Any EU citizen wishing to visit the US who had also been to Iran in the past five years needed to get a visa prior to arrival in America.
This restriction was not in place before the JCPOA was signed.
It was clearly designed to discourage Western tourists from visiting Iran as well as businessmen from participating in Iran’s economic projects.
Thus, Biden’s claim that if elected his regime would rejoin the JCPOA was followed, not surprisingly, by scandalous allegations against Iran.
He asserted that he would be “using hard-nosed diplomacy and support from our allies to strengthen and extend it [JCPOA], while more effectively pushing back against Iran’s other destabilizing activities.”
This once again highlights that JCPOA was merely a means to pressure Iran.
Nevertheless, Biden’s plan and that of his team is based on the assumption that Tehran needs the US to join the JCPOA.
Speaking to a forum organized by New York’s Council on Foreign Relations on September 21, Iran’s Foreign Minister Javad Zarif said that the US must compensate Iran for the hundreds of billions of dollars in economic losses it has suffered.

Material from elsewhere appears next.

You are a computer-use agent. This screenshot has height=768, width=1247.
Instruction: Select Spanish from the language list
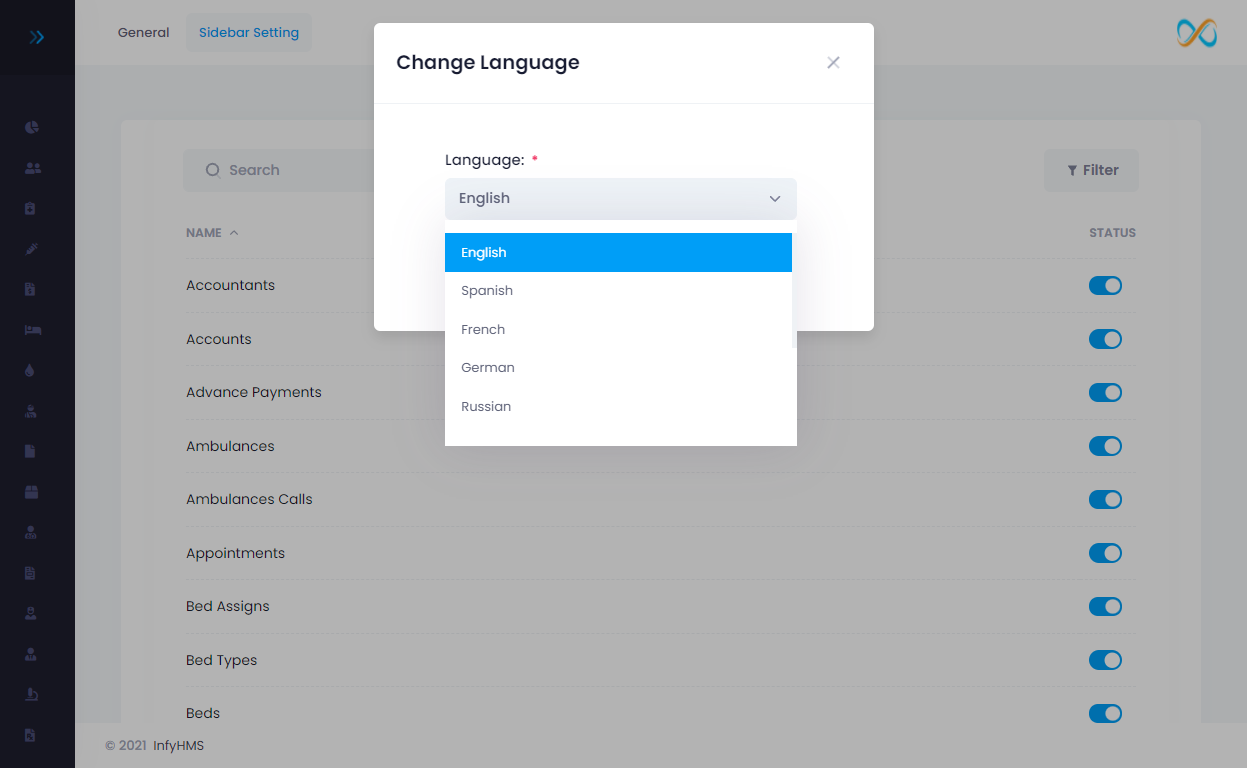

This, he asserted was the direct result of US not fulfilling its obligations under the JCPOA.
Further, Tehran will not negotiate any new deal to replace the JCPOA, Iran’s top diplomat stated firmly.
Zarif’s statement derives from the reality which even Biden indirectly acknowledges.
Writing for CNN on September 13, Biden admitted that “since Trump took office, Iran or its proxies have killed two American service members and a US contractor, severely injured more than 100 US troops, damaged Saudi oil facilities and disabled commercial ships transiting the Gulf.”
This was Tehran’s response to US aggression under the so-called “maximum pressure” policy, which has completely failed.
Thus, a new regional reality has emerged under which the US is a player but not the principal one.
The world moves on even without Washington’s participation as it has been for the past four years.
Trump’s maximum pressure policy has reinforced Iran’s position that it can increase influence without having to politically pacify the US through JCPOA-type deals.
Tehran’s economic, political and military policies prove this.
Why does this need to change now?
Since the Islamic Revolution in Iran, Tehran has outmaneuvered the US on virtually every front.
This is due to its determination to take steps outside of Western assumptions.
Iran could again institute policies not imagined by US policy-makers.
For instance, it may stipulate that the JCPOA could be kept on life support if the US is excluded. Washington no longer matters in global affairs.